# Gabe’s Custom Interiors



## second-coming (Sep 19, 2002)

does he do lowrider or just hotrods


----------



## RHYDERS STREET WEAR (Sep 21, 2002)

sure they do whatever you pay for ...


----------



## hoppinlincoln (Jun 8, 2003)

Those guys seem to really know their stuff. I'm probably more impressed with them than I am with Boyd's crew.


----------



## 62LOW (Aug 7, 2004)

boyds crew dont do the interiors they send the cars out to another shop


----------



## hoppinlincoln (Jun 8, 2003)

> _Originally posted by 62LOW_@Jun 3 2005, 08:01 PM
> *boyds crew dont do the interiors  they send the cars out to another shop
> [snapback]3221414[/snapback]​*


I know that.
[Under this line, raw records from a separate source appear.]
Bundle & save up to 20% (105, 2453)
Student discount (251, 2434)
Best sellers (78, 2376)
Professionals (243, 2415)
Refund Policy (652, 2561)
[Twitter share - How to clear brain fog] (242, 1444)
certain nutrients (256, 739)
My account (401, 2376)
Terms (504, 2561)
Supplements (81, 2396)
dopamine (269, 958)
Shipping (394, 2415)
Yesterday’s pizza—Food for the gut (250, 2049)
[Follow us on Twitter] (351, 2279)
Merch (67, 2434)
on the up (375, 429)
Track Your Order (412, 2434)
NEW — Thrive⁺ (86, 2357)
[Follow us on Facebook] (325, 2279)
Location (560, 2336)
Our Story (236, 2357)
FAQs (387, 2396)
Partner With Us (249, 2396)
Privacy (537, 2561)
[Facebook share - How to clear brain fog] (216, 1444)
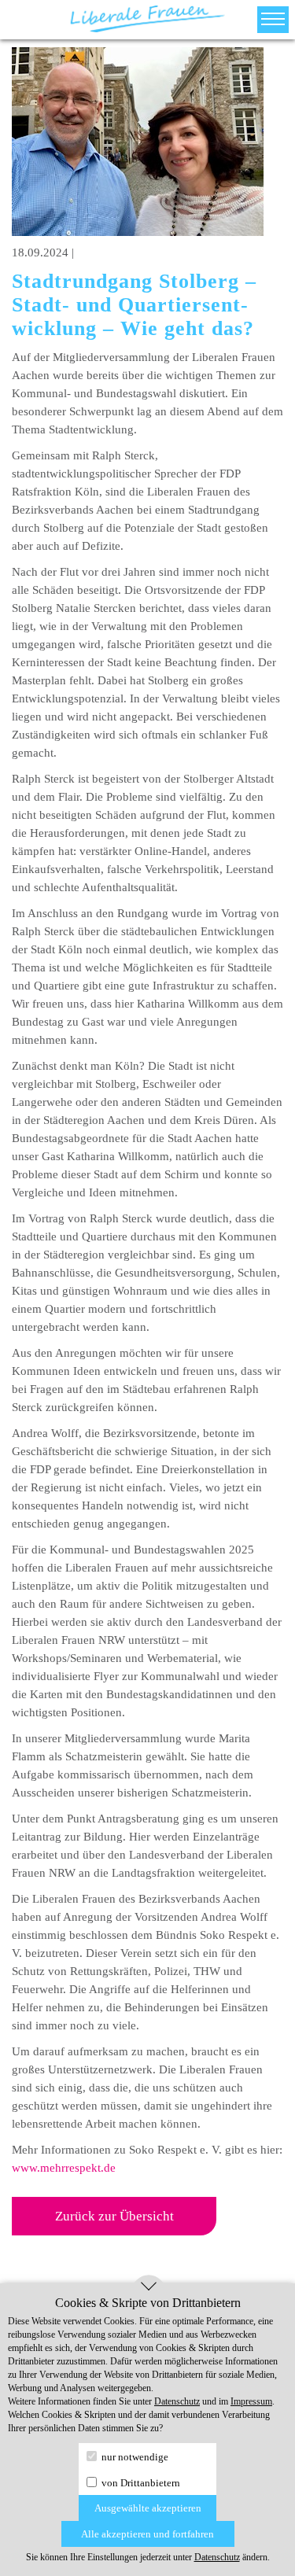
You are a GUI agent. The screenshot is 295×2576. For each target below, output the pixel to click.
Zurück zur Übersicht (114, 2216)
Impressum (251, 2401)
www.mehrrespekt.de (64, 2167)
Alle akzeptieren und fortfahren (147, 2534)
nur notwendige (133, 2457)
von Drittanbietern (139, 2483)
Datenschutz (177, 2401)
I mean't the way they work on the cars. Gabe actually does most of the interiors for Boyd. They seem to have a pretty tight crew that work well together compared to Boyd's crew.


----------



## OrangeCounty58 (Apr 23, 2002)

yeah theyll do whatever you pay for. id go with Freddie at Bowtie Connection, an unsung hero on the sewing machine 

at Gabe's would hope they are tight, mainly a family biz.


----------



## customizer (Dec 26, 2004)

jUST REMEMBER GABE'S INTERIORS START AT LIKE 8,500 HE'S NOT CHEAP HE DID A HOTROD FOR US CHARGED 12,000 FOR ALL LEATHER


----------



## HUEY HEFNER (Jan 10, 2003)

> _Originally posted by OrangeCounty58_@Jun 3 2005, 09:30 PM
> *yeah theyll do whatever you pay for. id go with Freddie at Bowtie Connection, an unsung hero on the sewing machine
> 
> at Gabe's would hope they are tight, mainly a family biz.
> [snapback]3221994[/snapback]​*


yup freedie is the man....


----------



## Nacho Individuals LA (Oct 10, 2002)

> _Originally posted by OrangeCounty58_@Jun 3 2005, 09:30 PM
> *id go with Freddie at Bowtie Connection, an unsung hero on the sewing machine
> [snapback]3221994[/snapback]​*




VERY TRUE!!!


----------



## gman (Jun 19, 2003)

what does freddy charge or start at, let me know thanks


----------



## Guest (Jun 14, 2005)

> _Originally posted by OrangeCounty58_@Jun 4 2005, 12:30 AM
> *yeah theyll do whatever you pay for. id go with Freddie at Bowtie Connection, an unsung hero on the sewing machine
> 
> at Gabe's would hope they are tight, mainly a family biz.
> [snapback]3221994[/snapback]​*




I wouldnt send my interior anywhere else.



Freddie is the shit, case closed.


----------